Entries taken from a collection
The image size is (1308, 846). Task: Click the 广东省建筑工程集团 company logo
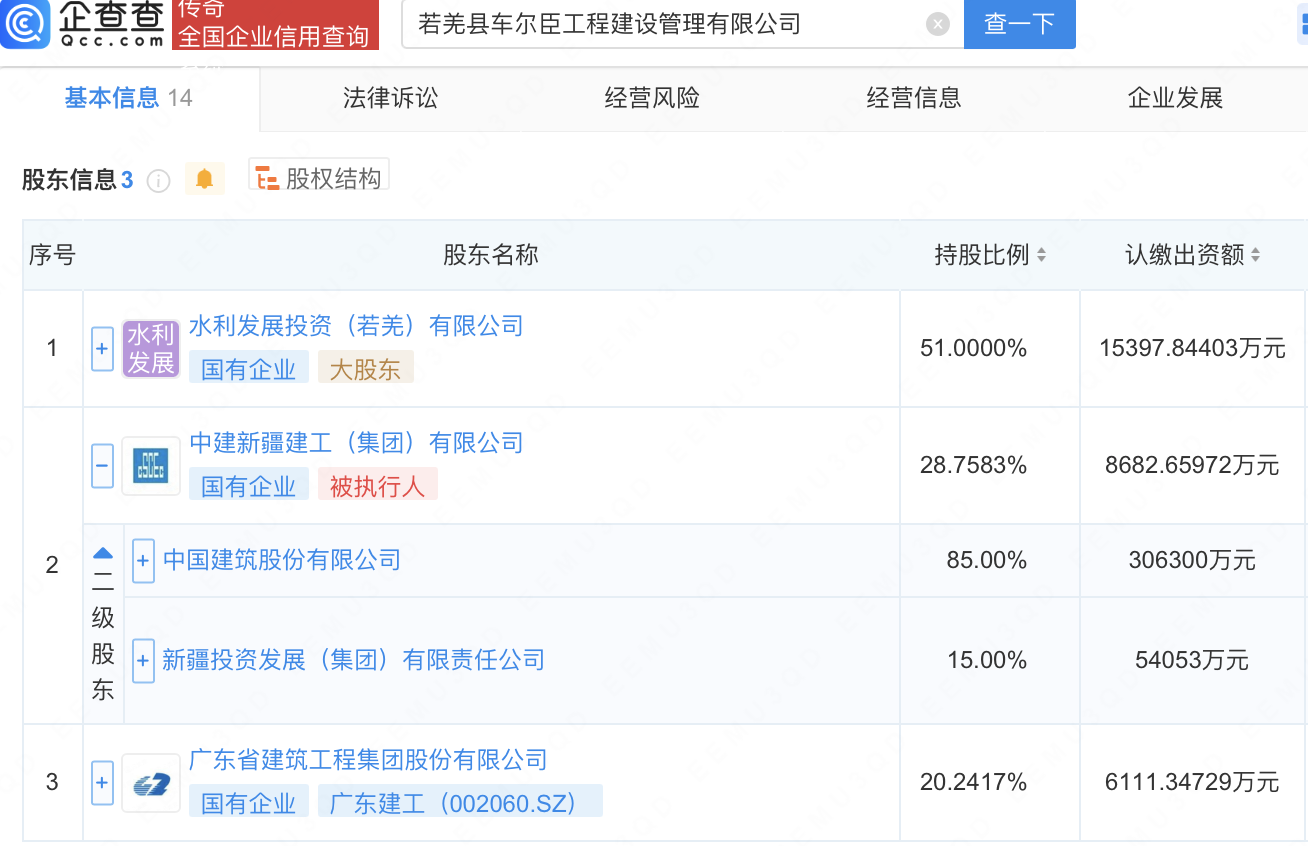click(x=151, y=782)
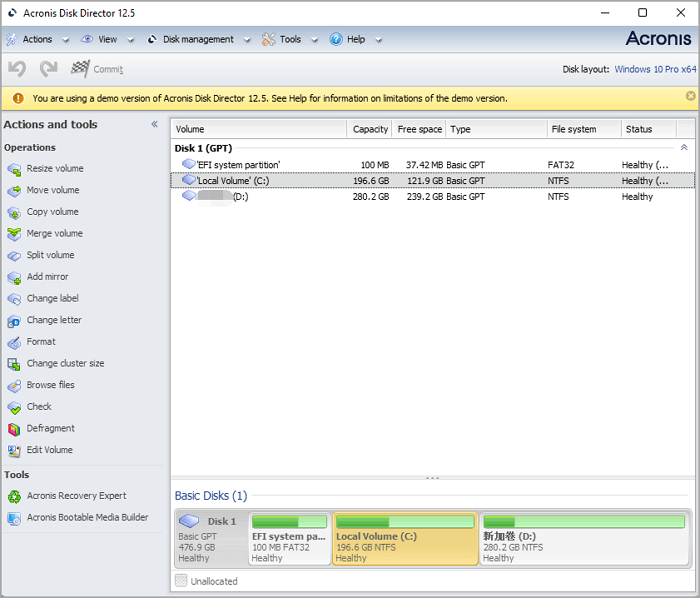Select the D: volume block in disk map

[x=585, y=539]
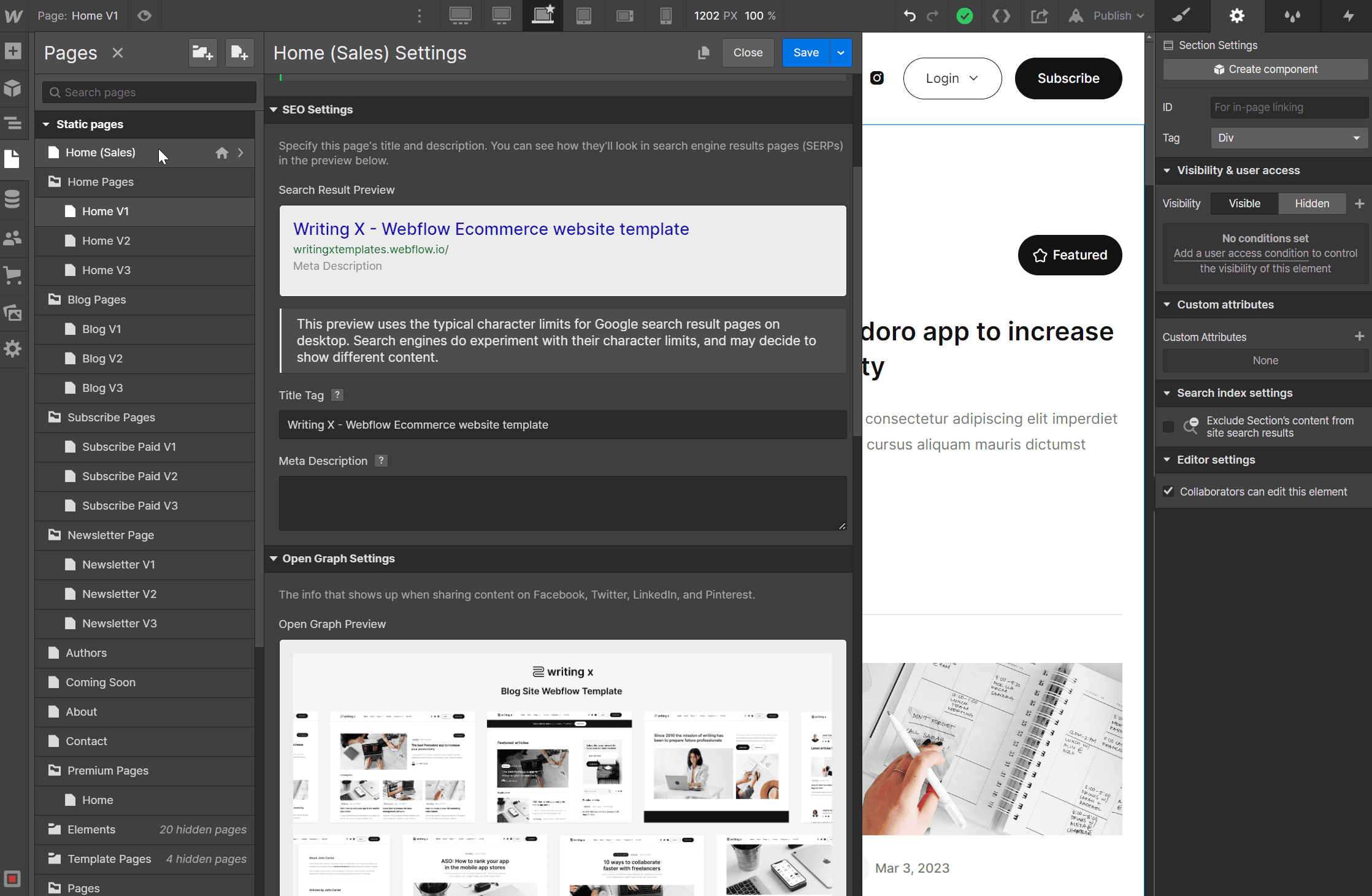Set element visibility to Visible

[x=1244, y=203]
---
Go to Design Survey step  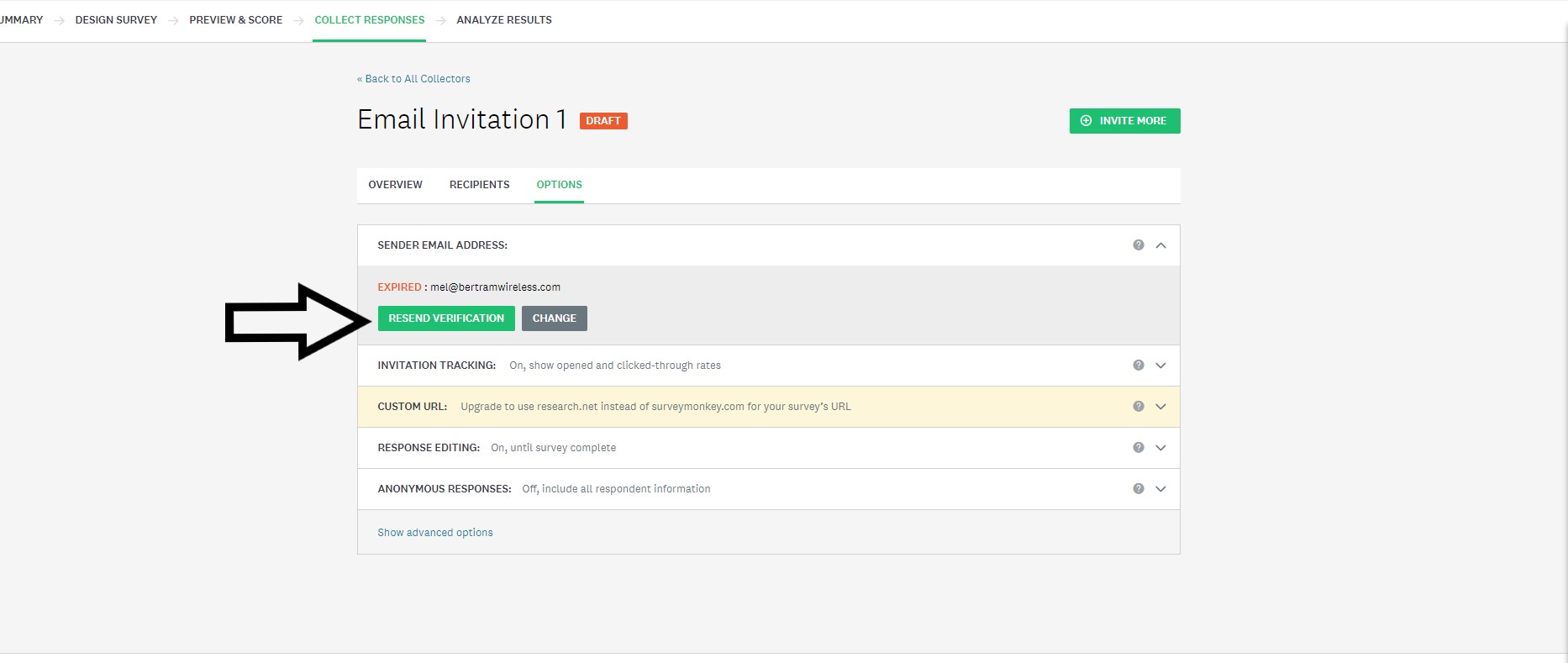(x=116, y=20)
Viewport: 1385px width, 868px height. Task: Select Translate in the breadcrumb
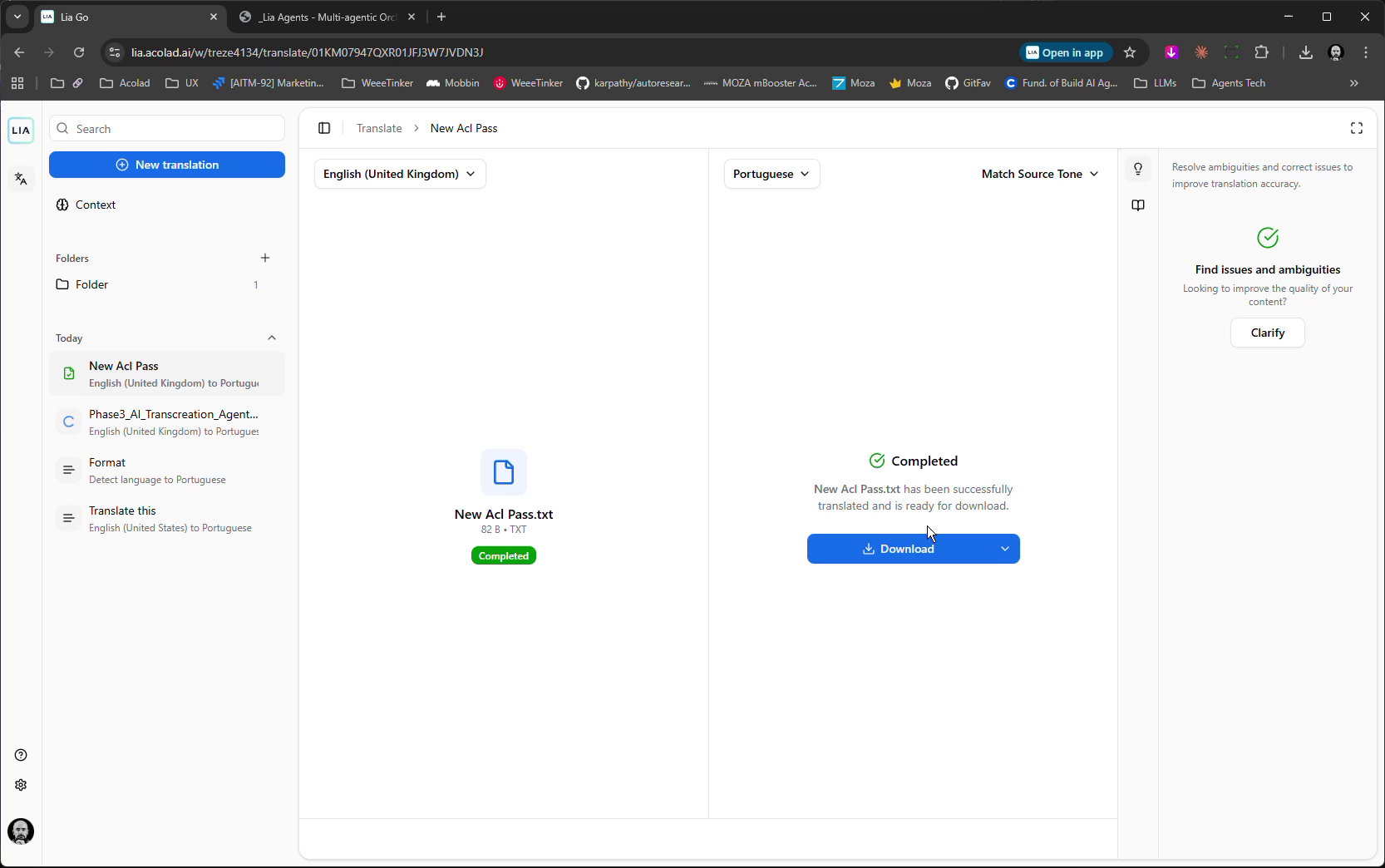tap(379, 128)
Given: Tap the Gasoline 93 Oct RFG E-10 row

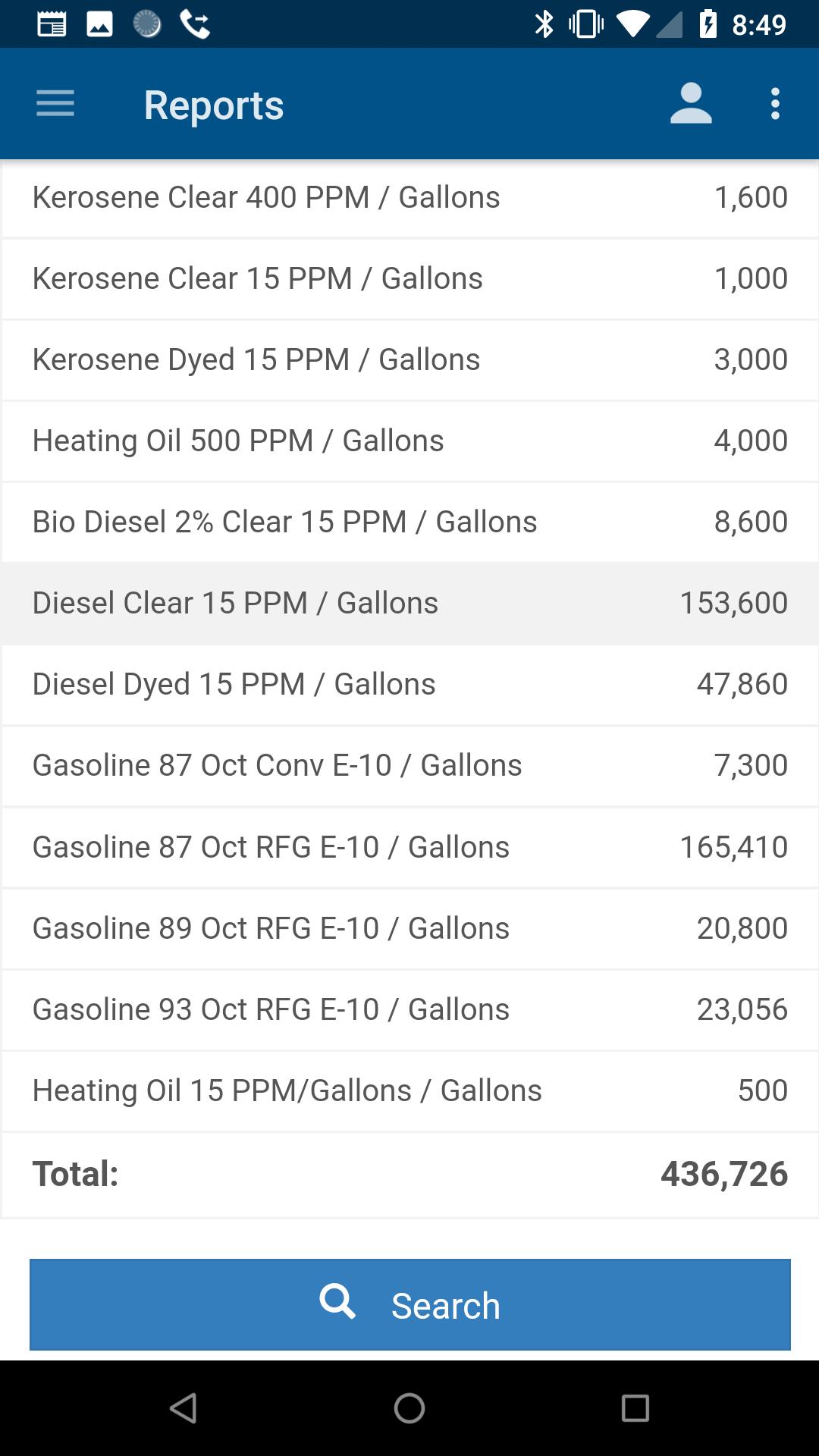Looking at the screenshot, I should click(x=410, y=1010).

WHAT TO PRODUCE
Rewrite the listing starting at the line containing "The image size" and ending at the line containing "[x=1244, y=203]", changing "company logo" to "brand mark" and keeping everything else the same. Leave the pictures out of your answer.

RESPONSE TO THIS TASK
The image size is (1308, 846). Task: Click the 广东省建筑工程集团 brand mark
click(x=151, y=782)
Select the D: volume block in disk map

[x=585, y=539]
Set element visibility to Visible

[x=1244, y=203]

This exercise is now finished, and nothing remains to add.